In presenza di aneurisma cerebrale, neurochirurgo, neurologo e neuroradiologo interventista valutano con un approccio multidisciplinare se sia necessario intervenire con un trattamento oppure mantenere il soggetto in osservazione clinica e radiologica. L’indicazione al trattamento dipende da vari fattori, tra cui la sede della lesione, l’età del soggetto, lo stato neurologico di presentazione, le dimensioni dell’aneurisma, la morfologia, le sue variazioni volumetriche ai controlli radiologici e i fattori di rischio.

Il trattamento dell’aneurisma cerebrale può essere microchirurgico o endovascolare.

Il trattamento microchirurgico prevede l’esclusione della sacca aneurismatica con il posizionamento di una o più CLIP in corrispondenza del colletto della malformazione. Le tecnologie utilizzate per il trattamento microchirurgico sono: microscopio intraoperatorio, fluoroangiografia intraoperatoria, monitoraggio neurofisiologico intraoperatorio, microdoppler intraoperatorio, esoscopia o endoscopia 3D.

Il trattamento endovascolare angiografico comporta un approccio dall’interno del vaso attraverso l’ausilio di microcateteri che rilasciano spirali o stent. Le spirali metalliche riempiono la sacca che genera fenomeni trombotici occludendola, mentre gli stent (o flower diverter) deviano il flusso occludendo il colletto dell’aneurisma e impedendo al sangue di circolare nella sacca, consentendo così il processo di trombizzazione e involuzione della sacca.
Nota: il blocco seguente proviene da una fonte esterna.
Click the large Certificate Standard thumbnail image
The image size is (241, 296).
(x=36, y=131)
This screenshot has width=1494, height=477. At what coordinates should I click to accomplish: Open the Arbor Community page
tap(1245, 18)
Questa tecnica è generalmente preferita al trattamento microchirurgico perché meno invasiva, in particolare in soggetti anziani e/o con aneurismi del circolo posteriore e/o in cattiva condizione clinica.

In presenza di aneurismi giganti con conformazioni complesse, parzialmente trombizzati o dai quali nascono direttamente vasi arteriosi importanti per la vascolarizzazione cerebrale, può essere necessario eseguire un bypass cerebrale.
Il bypass cerebrale garantisce un adeguato flusso ematico a valle dell’aneurisma attraverso il collegamento (anastomosi) tra due vasi arteriosi. Nella maggior parte dei casi il bypass viene eseguito tra i rami dell’arteria carotide esterna (per esempio l’arteria temporale superficiale e il ramo arterioso cerebrale desiderato). Quando bisogna garantire un flusso più elevato, è possibile interporre un’arteria o una vena prelevata da gamba o braccio. Una volta eseguito il bypass cerebrale si può dunque procedere con trattamento chirurgico o endovascolare dell’aneurisma.